4 thoughts on “In Film, Words Aren’t Everything”

  1. “Up” is a sweet, sappy movie with beautifull imagery. And it does hold up, even when dubbed into an unfamiliar language. That said, Ed Asner is great as the grumpy old man with a heart of gold. Sweet, sappy and great.

  2. I love “Up,” but “Wall-E” I think is even better, and with far fewer words overall. The artistry of Pixar is kind of astounding.

  3. Sorkin’s dialogue has always irritated me. I’ve never been quite able to put my finger on it, and I’m not dextrous enough with my understanding of writing to properly critique it. There are many styles of dialogue, and I suppose you could define a spectrum with realism on one end and - here my ignorance limits me - a sort of heavily laden, poetic, - I’ll just call it the “expository style”, in which the character is as much a sort of avatar for larger expression. I don’t mean to demean it as a reduction to exposition in the classic sense, but rather as a style that is exposing some idea, or emotion, or otherwise narrative that would not be conveyed by mere realism. I’m not opposed to this. In great hands it is sublime, if demanding of the audience.
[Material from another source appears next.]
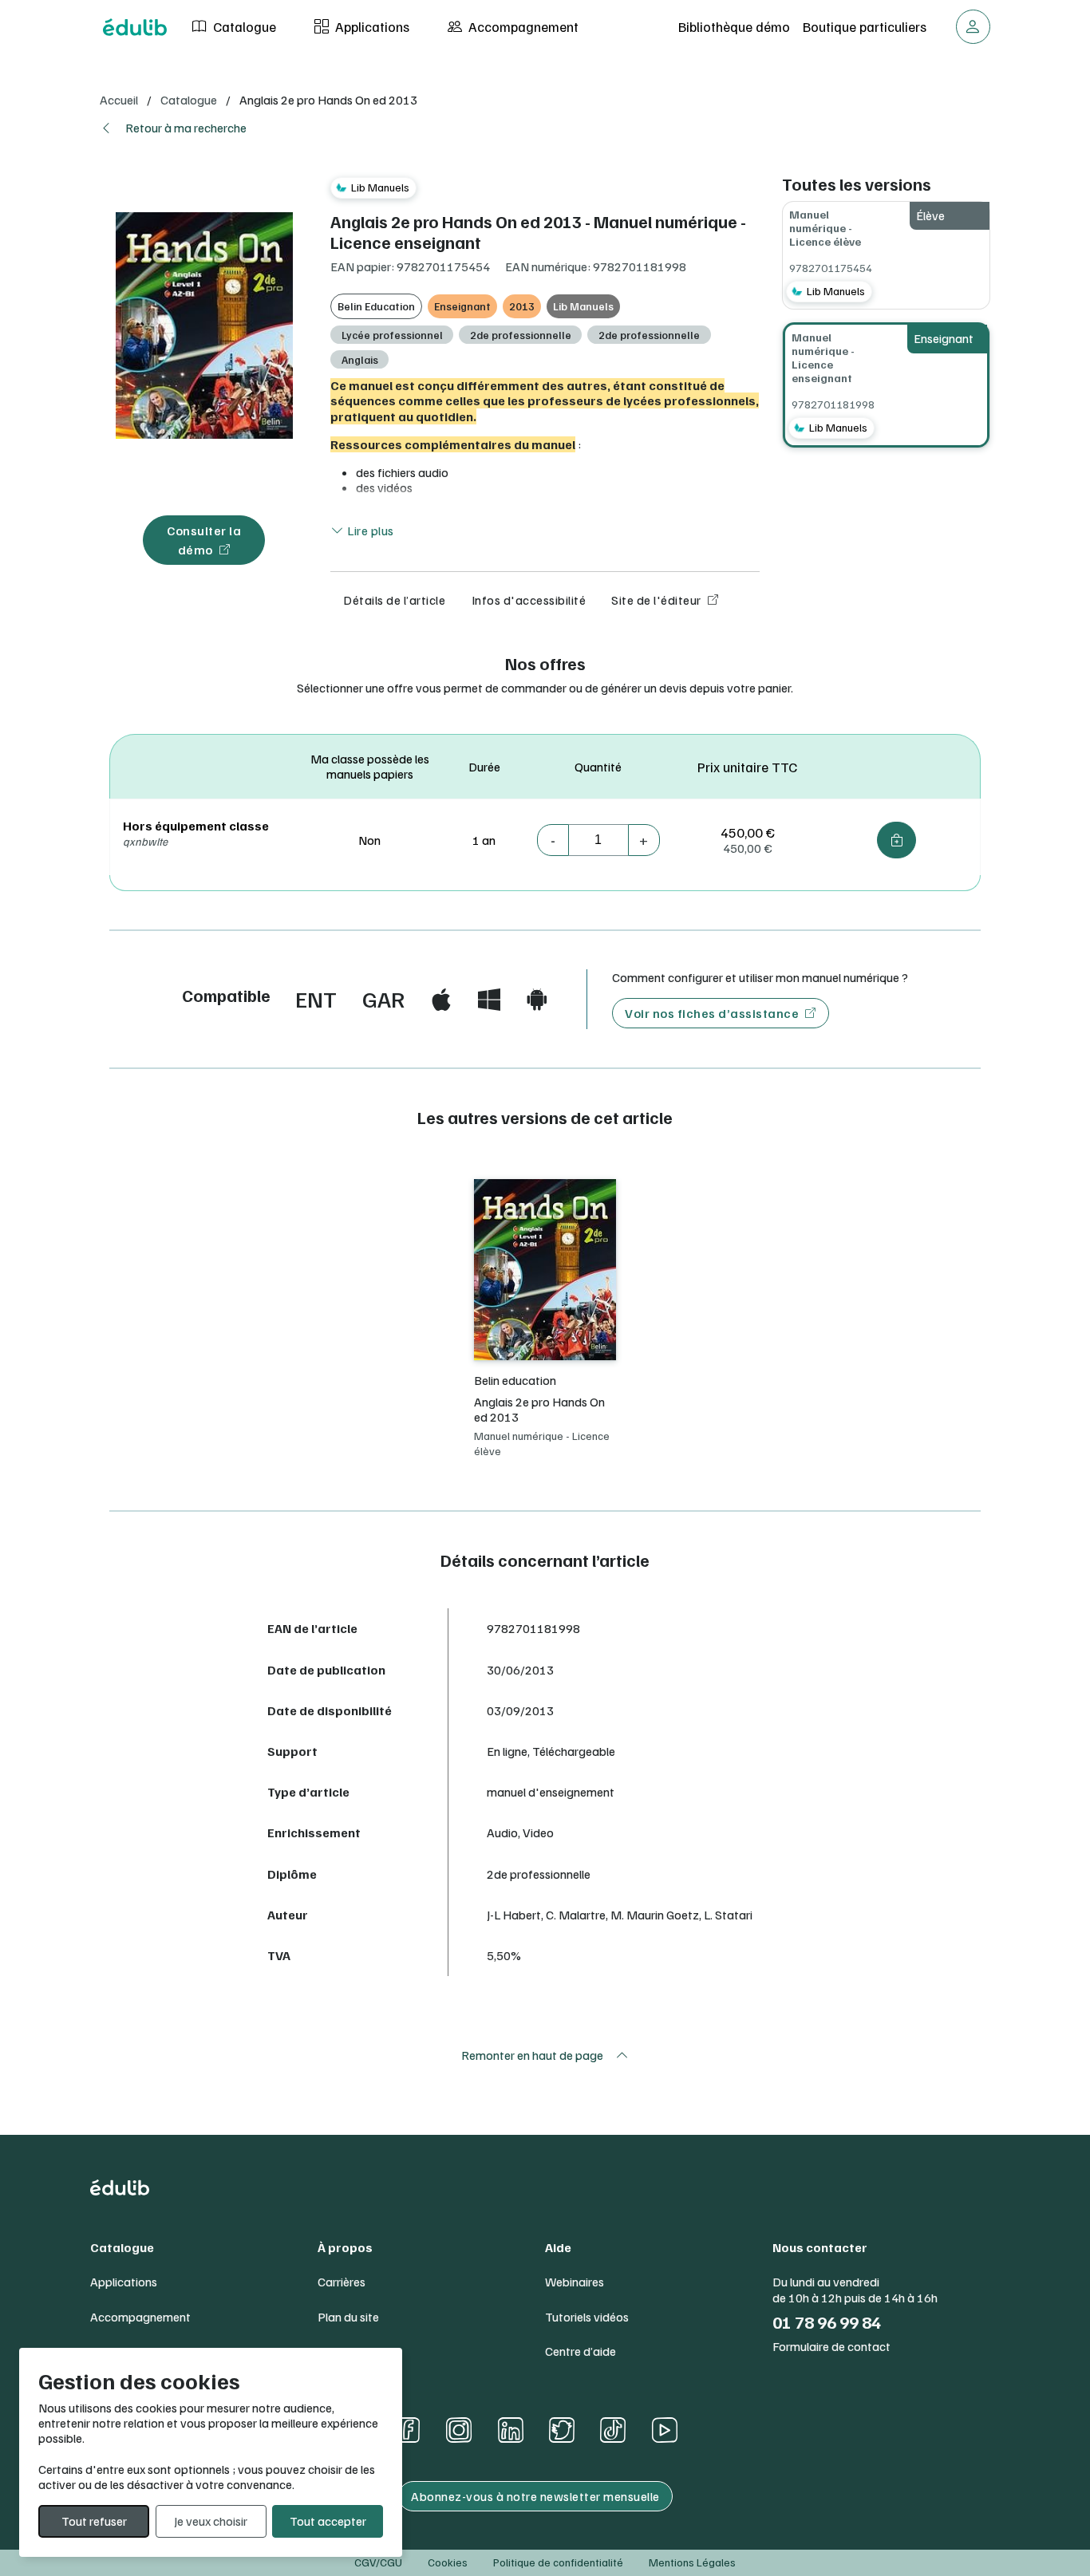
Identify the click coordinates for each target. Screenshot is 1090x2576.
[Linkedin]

Many of Shakespeare’s character’s I imagine represent the ultimate form of this sort of character-as-vessel style.

    At the other end, realism allows for an intimacy and immediacy that can transcend its limitations and capture as much if not more poetry and truth. As a style it also seems to work so much better on film, as close-ups and environmental realism allow us to develop so much more intimacy and transported experience. A Shakespearean or Sorkin soliloquy isn’t ever going to reach places that the audience can be taken to through the sensory richness and purely subjective experience of something like getting the gesture of a hand just right as it nervously taps out a cigarette, or the protagonist’s solemn commute in the front seat of a deteriorating station wagon. Dialogue in such settings needs to not get in the way of what is being conveyed elsewhere in the film - the set, the light, the costume, the acting, etc.

    In the end, I may just prefer realism more than the “exposition style”. But this may owe more to it being done well less often. And I think when it fails it does so miserably. It comes off as forced and clunky, or, worst of all, clumsily representative of the writer’s own pedantic narcissism, baldly scoring points through the characters’ showy demonstration of wit, audacity, brilliance, or some other superlative skill carefully slaved over line by line, yet flowing from the actor as if the most natural thing in the world. I felt this way about Juno, and about The West Wing. The former in the character’s precocious rebellion, the latter in wonk after wonks’ wankery.

    If ambitious dialogue has been in decline, I wonder why? Have we - our tastes - changed? Has the medium’s change contributed. Plenty out there would have much more interesting to say than I. It’s a fascinating question.